Thanks. I was going to use 4x4s for the legs and 2x6s for the apron, but 2x4s makes more sense.


----------



## BernieL (Oct 28, 2011)

Congratulation to you John because you did what I recommend all new woodworkers to do... build yourself a workbench. I recommend you keep building shop items for a few more projects because they don't need to be perfect. They only need to be functional. Shop projects are a great learning tool when it comes to woodworking. Lets get down to business now...

You now have an uneven work surface. This could have been avoided if you had cut the rounded edges off 1 side of the 2X6 prior to gluing them together (I made the same mistake 30 years ago). You could have done this on you portable ts. As Steve suggests, you now need to flatten your surface. But rather then using a belt sander, I would use a router with a router sled (google it or search it on this very site). The sled can give you a very smooth and even surface. Yes belt sanders can also solve the problem, but I would choose the router sled. Another way is to use hand planes (preferably a Jack plane for your needs).

One thing you need to know about woodworking is that there are multiple avenues to solving particular issues. We wood workers get on our particular horses and sit high. Learn to try different options and find which way suits you the best. Its' OK if you don't like my method...

Once you get your workbench reasonably flat - do consider adding another top surface (plywood - hardboard - laminate - etc.). All these surface offer you a true flat work surface. Whatever surface you do chose (if you add this extra surface), screw down this surface onto your workbench. Don't use glue. Countersink the screws so the screws don't protrude and scratch the surface of your future builds.

When all is said and done... you will learn about clamping options. Again... don't jump onto the 1st options. You will learn about square and round dog wholes... and then there will be the t-track option (I'm extremely fond of this one). Research your options and choose which one suits you the best.

You are a member of what I consider to be the best woodworking forum on the net (I belong to about ten). Don't be afraid to ask questions here or any other site you might join. Woodworking forums are a great learning tool to all aspiring woodworkers. I'm a self taught woodworker who has been learning for about 35 years and I have learned more (still learning) from these forums then any other source.

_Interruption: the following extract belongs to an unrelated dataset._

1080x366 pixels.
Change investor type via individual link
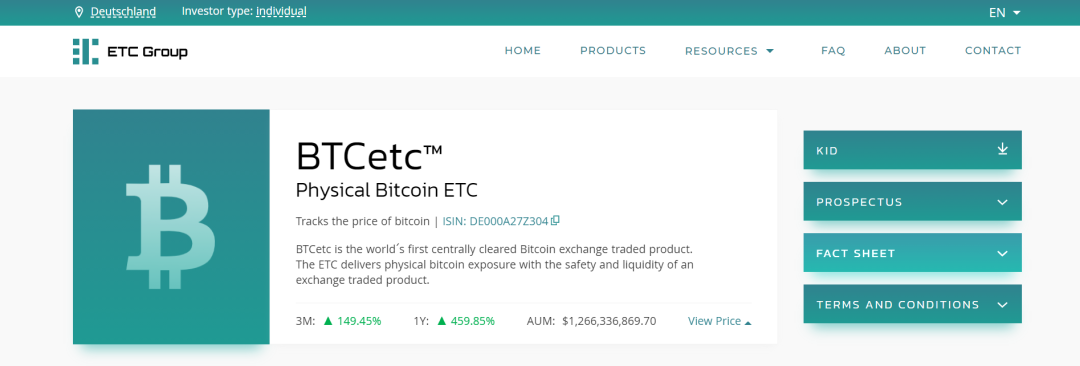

Keep an open mind to any and all responses. Another tool at your disposal is your cut-offs. Once you trim your existing work surface, don't throw out the waste... Can you use them to learn? I use lots of my cut-offs to practice my joinery. I'm still using my cut offs to learn more after 35 years... just learned to make hand cut dovetails (perfectly).


----------



## Bastien (Apr 3, 2013)

Get a roll of wax paper (for future projects) and put it between your clamps and the wood to deal with the glue on the clamps issue. I like the planer thought, but when I called a guy to price the option for my bench, he wasn't going to do it without cleaning the glue off first. It's really hard on the blades. If you get it clean and close, have it put through an industrial sander. Make sure you ask them how wide they can handle before lugging the thing down there. Hate to see you get a hernia for nothing


----------



## Chris Curl (Jan 1, 2013)

one other option you might consider is the old school way ... Hand planes.


----------



## Chris Curl (Jan 1, 2013)

You can actually remove a lot of material pretty fast with them

Sent from my SM-T310 using woodworkingtalk.com mobile app


----------



## Gilgaron (Mar 16, 2012)

If you don't get excessive glue on the clamps it usually pops off with fingernail pressure. 

As for flattening... normally I'd side with Chris on the hand plane front, but with that much glue you'll not be sure if it is your planing technique or sharpening technique that is lacking as it'll give you lots of trouble. Building a router sled might be a better idea, otherwise you'll be spending a lot on sandpaper.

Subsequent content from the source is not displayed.